第205話.綺麗な花の本性

 急な斜面が徐々に緩やかになり始めると、木々の様子も変わり始める。高木から低木へと変わり、木々の間隔も広がる。

 そして1番大きな変化は、森の明るさだろう。光を隔絶していた空間から、光の溢れる森へと様変わりする。


「旦那、そろそろ森も終わりそうでさっ」


 森の中では、精霊達をなるべく刺激しないように目立った行動は避けてきた。その影響を1番受けてきたのは、俺達の中ではチェンになる。飛ぶことを制限され、森の中を歩いて行動してきた。それだけに、チェンの場合は羽根を伸ばしたいのだろう。


「いいぞ、様子を見てきてくれ!」


「待ってました!」


 チェンは木々の上を目指して、勢いよく飛び上がってゆく。それも、わざと木々の隙間だったり幅の狭い所をくぐるように、複雑な曲線を描いて飛んでゆく。

 そして、それを見せつけられたウィプス達も追随するようにチェンを追いかけ始める。


 それと同時に、影の中に潜っていたムーアが久しぶりに顔を見せる。


「結局、精霊とは出会わなかったな」


『あなたは、避けられているみたいね』


「どういう事なんだ?俺はまだ何もしていないぞ」


『コアが教えてくれたわ。ここまで精霊と出会わないのは、木霊が触れ回ってるのよ。危険人物のあなたには近付いてはならないってね』


「それは、間違いだろ。危険なのは精霊の方で俺じゃないだろ」


「姐さん、旦那、草原が見えやすぜっ!」


 チェンの緊張感のない、少し気の抜けた声がする。そして相変わらずムーアの名前を先に呼んでいるが、そんな事も気にならないくらいに緊張感が一気に高まる。


 相手がオークならばと、たかをくくっていたのはあるのかもしれない。しかし俺の知っているオークよりは、遥かに能力が高い。しかし、それをカモにしてしるのがハーフリング。体格も能力も劣るハーフリングがオークを圧倒しているという事実が、迷いの森以上に不穏な空気を感じさせる。




 そして、斜面が終わると同時に低木の森も終わりを告げ、目の前にはオヤの草原が広がる。


「ああ、ここが草原なのか?」


『ええ、綺麗ね♪』


「素敵な場所ネ♪」


 チェンの声が気の抜けていた事の意味が良く分かる。そこには赤·青·黄と様々な色の花畑が一面に広がっていて、オークの姿やハーフリングの姿は見えない。

 争いとは無縁とも思える世界に、オークとハーフリングの殺伐とした生存競争を感じる事は出来ない。


「ここは、中々に危険な場所だね。この植物はラーキって言ってね、一本一本に鋭い棘があるんだよ。この花畑がオークを閉じ込めているんだね」


 ナルキの腕が伸びて花を持ち上げると、茎にはカミソリのような棘が幾つも飛び出している。そして茎は何重にも輪になって巻き付つくように伸び、複雑に絡み合っている。


 マジックソードでそっと切り取ろうとしたが、茎も棘も硬くて簡単には切断出来そうもない。鉄線を切ろうしている感触で、天然の有刺鉄線が草原をぐるりと取り囲んでいる。
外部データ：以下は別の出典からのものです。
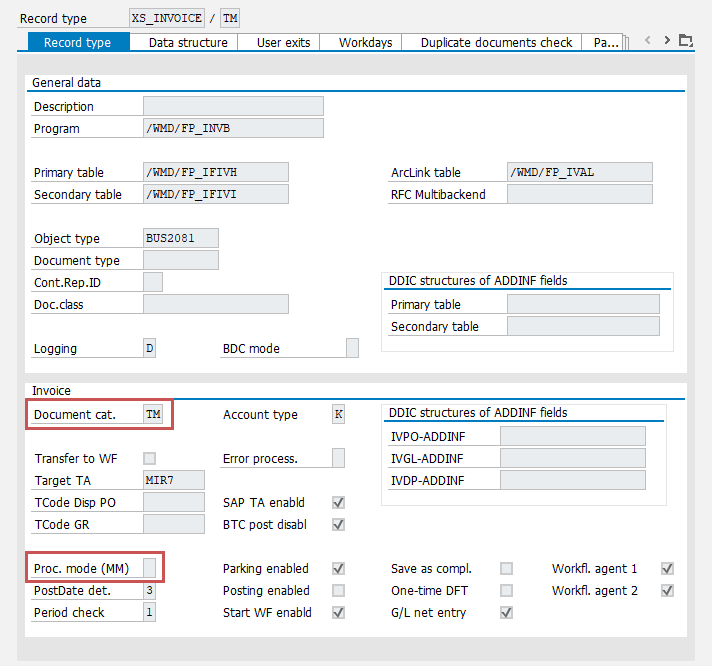Open the tab list icon
This screenshot has height=666, width=712.
tap(685, 41)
「どこにも入り口は無さそうだな。チェン、何か見えるか?」


「どこにも見当たらないっすね。途切れることなく、お花畑が続いてますぜっ」


 俺達の中では、最も視力の良いチェンが空から見付けれないなら、近くに入り口はないのだろう。オヤの街道の近くには入り口があるのかもしれないが、クオカの森から南下してきたので場所的にはかなり離れている。


“見られてる、花畑の中”


 チェンが空にいる事で、目立っているのは間違いない。それを花畑の中から監視する存在をクオンが見つける。


『恐らくハーフリングね。どうするの?』


「クオン、見てるだけか?」


“うん。じっとしてる、動かない”


「動いてきそうなら教えてくれ。道を拓いてみる」


 そして精霊樹の杖を構えると魔力を流す。不意打ちする訳でもないし、危害を加えるつもりもない。ゆっくりと石の礫を具現化し、存在を見せつける。


「ストーンバレット」


 魔法でラーキを吹き飛ばして道を拓こうとしたが、花びらが散っただけで有刺鉄線のような茎はびくともしない。覆われた花びらが消え去った事で、露になった茎と棘は凶暴性を剥き出しにして表情をガラッと変える。


“逃げた”


 そしてクオンが監視のハーフリングが居なくなった事を告げる。これでハーフリングの目を気にしないで自由な行動が出来る。